**Reading text:**
----
Next, we define a new radial coordinate through the relation $r^{\prime }{\varphi }^{\prime }\left(r^{\prime }\right)=D(t,r)$, where ${\varphi }^{\prime }\left(r^{\prime }\right)$ is an arbitrary function. With this change, the radial coordinate r can be expressed in terms of $(t,r^{\prime })$ through the relation

$$dr={\displaystyle \frac{{\partial }_{r^{\prime }}\left(r^{\prime }{\varphi }^{\prime }\right)}{{\partial }_{r}D}}d{r}^{\prime }-{\displaystyle \frac{{\partial }_{t}D}{{\partial }_{r}D}}dt,$$

thus preserving the general structure of the line element. We then enforce a rescaling by extracting an overall factor ${\varphi }^{\prime 2}\left(r^{\prime }\right)$, which yields

$$d{s}^2={\varphi }^{\prime 2}\left(r^{\prime }\right)\left[A^{\prime }(t,r^{\prime })d{t}^2-B^{\prime }(t,r^{\prime })d{r}^{\prime 2}-2C^{\prime }(t,r)dtd{r}^{\prime }+r^{\prime 2}(d{\theta }^2+{sin}^2\theta d{\varphi }^2)\right].$$

A further redefinition of the temporal coordinate $t^{\prime }$ allows the coefficient of the mixed term $d{t}^{\prime }d{r}^{\prime }$ to be eliminated, bringing the metric into a diagonal form. Locally, this is achieved through

$$d{t}^{\prime }={\displaystyle \frac{1}{E(t,r^{\prime })}}\left[A^{\prime }(t,r^{\prime })d{t}^{\prime }-C^{\prime }(t,r^{\prime })d{r}^{\prime }\right],$$

where $E(t,r^{\prime })$ is an appropriate integrating factor. The resulting expression, after suppressing the prime symbols for notational simplicity, can be written as

$$d{s}^2={\varphi }^2\left(r\right)\left[A(t,r)d{t}^2-B(t,r)d{r}^2-r^2\left(d{\theta }^2+{sin}^2\theta d{\phi }^2\right)\right],$$

(50)
----
**To be done:** Could you extend the spacetime metric derivation, picking up right after equation (50)? The entries that come next are taken from a separate source.
----
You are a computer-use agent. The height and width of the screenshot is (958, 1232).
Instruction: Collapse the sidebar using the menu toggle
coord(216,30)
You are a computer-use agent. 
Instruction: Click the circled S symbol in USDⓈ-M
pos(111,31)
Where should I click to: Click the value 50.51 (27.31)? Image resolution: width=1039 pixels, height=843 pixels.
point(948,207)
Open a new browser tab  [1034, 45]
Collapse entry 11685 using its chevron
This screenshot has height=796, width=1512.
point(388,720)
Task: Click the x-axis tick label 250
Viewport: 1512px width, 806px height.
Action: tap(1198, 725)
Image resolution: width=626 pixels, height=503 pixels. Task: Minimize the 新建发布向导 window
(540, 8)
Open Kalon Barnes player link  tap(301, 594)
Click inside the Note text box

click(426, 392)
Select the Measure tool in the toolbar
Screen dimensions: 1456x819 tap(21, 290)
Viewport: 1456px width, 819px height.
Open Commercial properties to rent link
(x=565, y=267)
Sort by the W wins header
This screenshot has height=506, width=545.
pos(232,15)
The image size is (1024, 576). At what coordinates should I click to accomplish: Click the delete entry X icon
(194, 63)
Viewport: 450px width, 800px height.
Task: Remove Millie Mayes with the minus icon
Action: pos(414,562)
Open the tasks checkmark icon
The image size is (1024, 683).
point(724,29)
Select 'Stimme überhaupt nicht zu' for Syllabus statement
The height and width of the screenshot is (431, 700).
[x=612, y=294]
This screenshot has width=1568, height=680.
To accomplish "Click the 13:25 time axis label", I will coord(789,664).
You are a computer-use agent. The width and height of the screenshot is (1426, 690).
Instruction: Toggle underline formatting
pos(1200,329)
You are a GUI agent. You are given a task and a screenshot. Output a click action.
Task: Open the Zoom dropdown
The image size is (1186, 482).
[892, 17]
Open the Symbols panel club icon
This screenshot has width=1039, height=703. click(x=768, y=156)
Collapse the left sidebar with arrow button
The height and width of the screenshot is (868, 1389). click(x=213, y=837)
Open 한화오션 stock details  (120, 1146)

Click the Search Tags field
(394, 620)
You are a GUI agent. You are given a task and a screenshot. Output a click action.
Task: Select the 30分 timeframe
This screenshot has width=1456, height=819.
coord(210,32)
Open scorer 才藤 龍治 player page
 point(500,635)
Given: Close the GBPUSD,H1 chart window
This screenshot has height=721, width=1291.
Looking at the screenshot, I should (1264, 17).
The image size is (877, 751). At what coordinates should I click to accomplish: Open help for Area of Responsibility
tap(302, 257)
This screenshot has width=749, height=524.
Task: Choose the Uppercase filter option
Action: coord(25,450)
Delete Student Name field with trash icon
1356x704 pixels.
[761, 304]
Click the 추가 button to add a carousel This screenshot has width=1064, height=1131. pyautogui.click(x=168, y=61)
----
**Response:**
where $\varphi$, A, and B are functions different from the former ones. In this case, the scalar field is independent of the transformed time coordinate, and $d{s}^2$ is diagonal in the transformed time and radial coordinates. Equation (50) is the most general form of a spherically symmetric line element.

Seeking to employ Cartan’s formalism, it is useful to define the orthonormal 1-form tetrad basis:

$$h^t:=e^{\gamma +\alpha }dt,h^r:=e^{\gamma +\beta }dr,h^{\theta }:=e^{\gamma }rd\theta ,h^{\phi }:=e^{\gamma }rsin\theta d\phi ,$$

(51)

where the undetermined functions have been written in exponential form:

$$\varphi (t,r)=e^{\gamma (t,r)},A(t,r)=e^{2\alpha (t,r)},B(t,r)=e^{2\beta (t,r)}.$$

(52)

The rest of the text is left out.